NASCIO goes to Washington
- By Dibya Sarkar
- May 05, 2005
Twenty-one state chief information officers met this week with congressional lawmakers and their staffs on Capitol Hill to discuss concerns over cybersecurity, data sharing, privacy, and health information exchange.
For the fourth consecutive year, members from the National Association of State Chief Information Officers are holding their midyear conference this week in Washington, D.C., to remind federal officials that the association can be a valuable resource on a range of issues. Tom Jarrett, Delaware's CIO, said his fellow state CIOs held 60 meetings with federal officials on May 4.
Jarrett said cybersecurity has emerged as the top priority in states. For example, Delaware agencies now see a daily average of more than 2,000 attempts to break into their systems, compared to 500 last year.
It's "definitely the thing that keeps us up at night," Jarrett said, during a press conference.
Several other CIOs echoed similar concerns in their states.
Iowa CIO John Gillespie said his state receives 1.3 million unsolicited requests against its routers daily. He said attackers are becoming more organized. "Their goal in life is: 'How many servers can I claim?' " Gillespie said. "It's not a couple of servers.
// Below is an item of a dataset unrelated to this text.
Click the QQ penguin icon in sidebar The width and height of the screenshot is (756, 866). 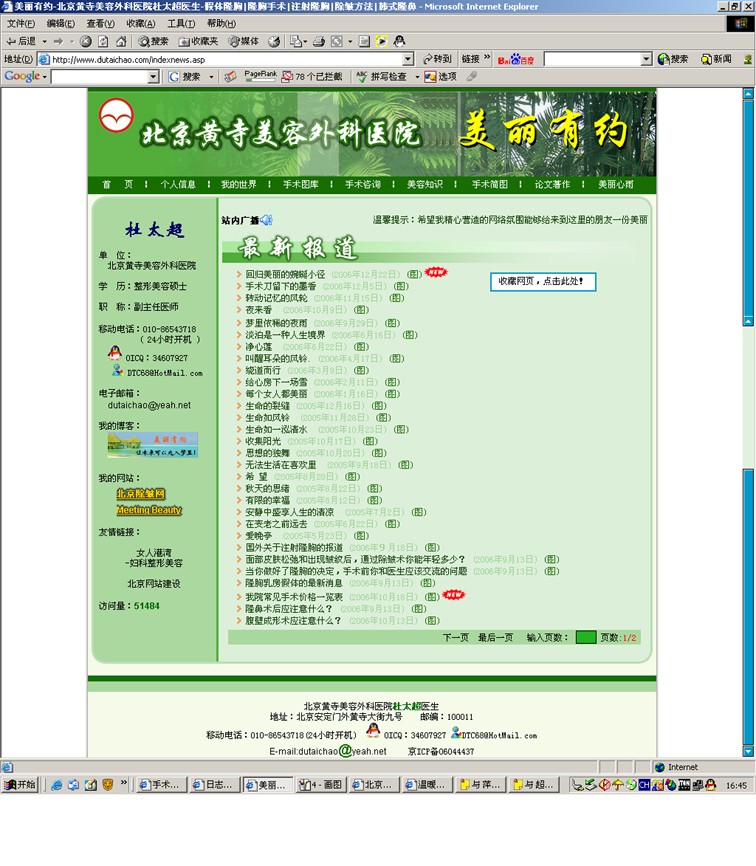pos(115,354)
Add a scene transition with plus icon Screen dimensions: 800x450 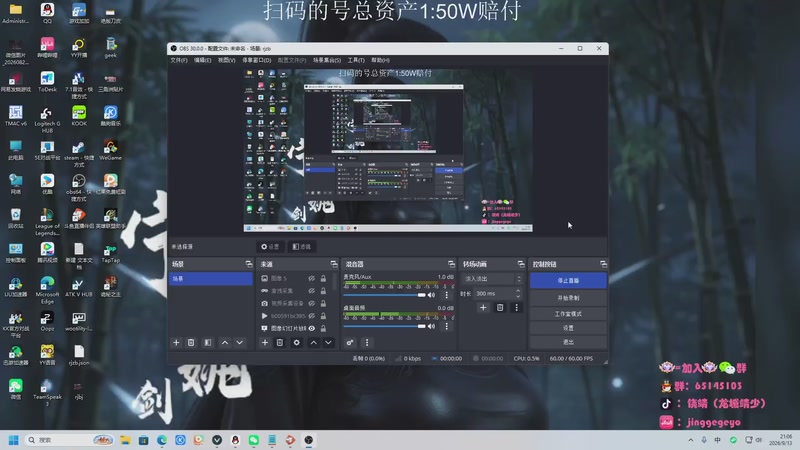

It's thousands."
South Dakota has seen simplistic to sophisticated attacks come from worldwide on government and educational institutions, ranging from kindergarten through college, said Otto Doll, the state’s CIO. “It’s a race to stay ahead of the curve,” he said.
CIOs said they would like to collaborate with federal officials on policy changes that could benefit the cybersecurity of state governments.
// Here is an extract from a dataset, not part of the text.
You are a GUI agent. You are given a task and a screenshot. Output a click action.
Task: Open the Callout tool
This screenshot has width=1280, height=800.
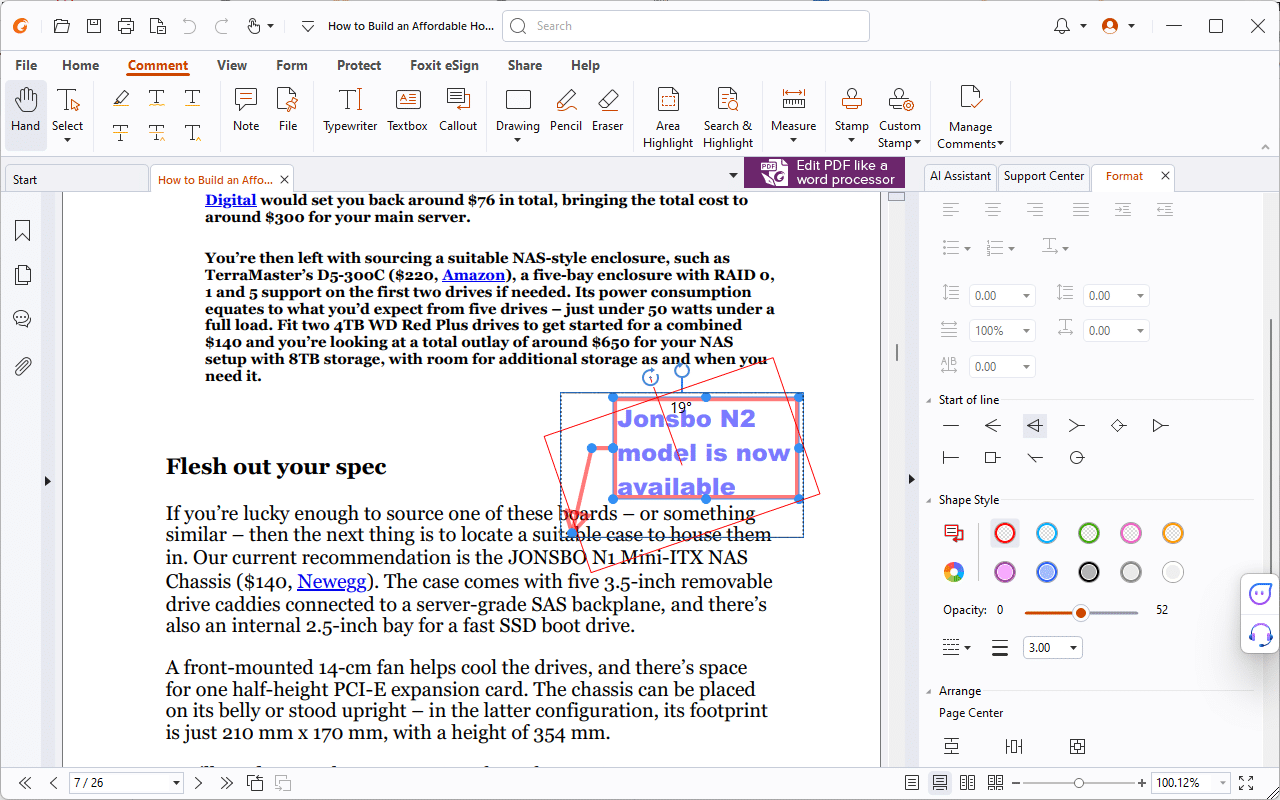tap(458, 110)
Wisconsin CIO Matt Miszewski said he met with House Judiciary Committee staff members and talked about the impact of the Real ID Act. Committee Chairman Rep. James Sensenbrenner (R-Wis.) is the sponsor of the act.
The act, which was included in the supplemental conference report by Congress on May 3, contains a wide range of immigration related issues. State officials worry about several driver's license requirements that critics describe as too stringent and costly. One requirement would force states to incorporate a minimum set of features and information into machine-readable driver's licenses and identification cards, among other things.
It would also effectively end the work of a government rulemaking committee made up of several state representatives and others who had just begun to develop minimum driver’s license standards as required by the Intelligence Reform and Terrorism Prevention Act of 2004.
Most observers expected the final version of the Real ID Act to pass the House today and the Senate next week. State officials want to play a role in the development of ways to implement the Real ID Act’s measures, Miszewski said. "We need to have the voice of state CIOs and voice of states in general as federal mandates come up," he said.
Even if the federal government does not provide enough money to implement Real ID provisions, the reality is that states still have to deal with the measure when it's passed, Miszewski said.